Emily Blackwell, five years younger than Elizabeth, followed her sister’s career path after navigating the same medical-school admissions roadblocks. She became only the third woman in the United States to earn a medical degree.

One challenge the sisters didn’t anticipate: that after overcoming so many obstacles to obtain their degrees, they’d face just as many to practicing medicine. The public wasn’t ready to trust its health to female physicians. But one sector of the population couldn’t afford to be choosy. Poor people were just grateful to receive care.

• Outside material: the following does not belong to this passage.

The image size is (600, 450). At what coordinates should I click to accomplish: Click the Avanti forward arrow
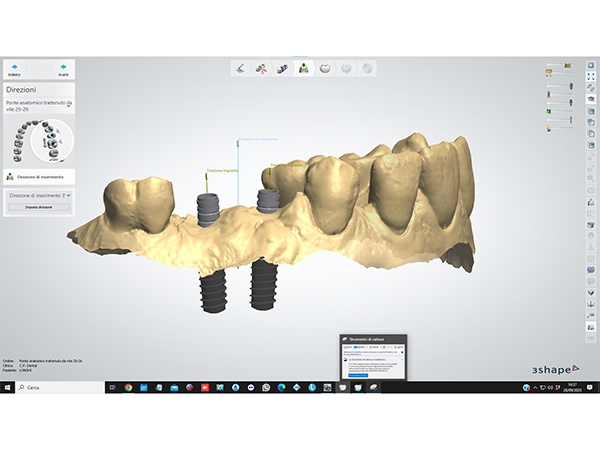65,67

Thus Elizabeth and Emily opened the New York Infirmary for Indigent Women and Children on May 12, 1857.

Nimura makes it clear that Elizabeth — in spite of her social reticence and dim view of most other people — makes shrewd choices in the women and men she recruits to help raise funds for the infirmary. Her fame brings her in contact with many prominent figures of the time, and the narrative is peppered with recognizable names like Florence Nightingale, Lady Byron, George Eliot, and Henry Ward Beecher (Harriet Beecher Stowe’s brother). In Washington, DC, as a tourist during the Civil War, Elizabeth even meets President Abraham Lincoln 1861HON, but is unimpressed. Despite her abolitionist sympathies, she didn’t approve of either side in the conflict.

When it comes to Elizabeth’s legacy as a Victorian feminist, Nimura doesn’t gloss over her subject’s contradictory views. Elizabeth didn’t support the contemporary women’s rights movements and believed that most women were not well-educated enough to have a political voice. She was anti-contraception and anti-vaccine. She was also horrified by the idea of abortion, deeming it a “gross perversion and destruction of motherhood.” (For readers wanting more of Blackwell’s voice and opinions, the Columbia Rare Book and Manuscript Library contains a series of her letters to her close friend Barbara Bodichon, including one in which she criticizes Florence Nightingale’s book on nursing as ill-tempered, dogmatic, and exaggerated!) 

Nimura ends her book with numbers: when the sisters died, within months of each other in 1910, there were more than nine thousand women doctors in the United States, making up about 6 percent of all physicians. Today slightly over a third of all doctors — and over half of medical students — are female. Elizabeth and Emily Blackwell, reluctant feminists, are the matriarchs of them all.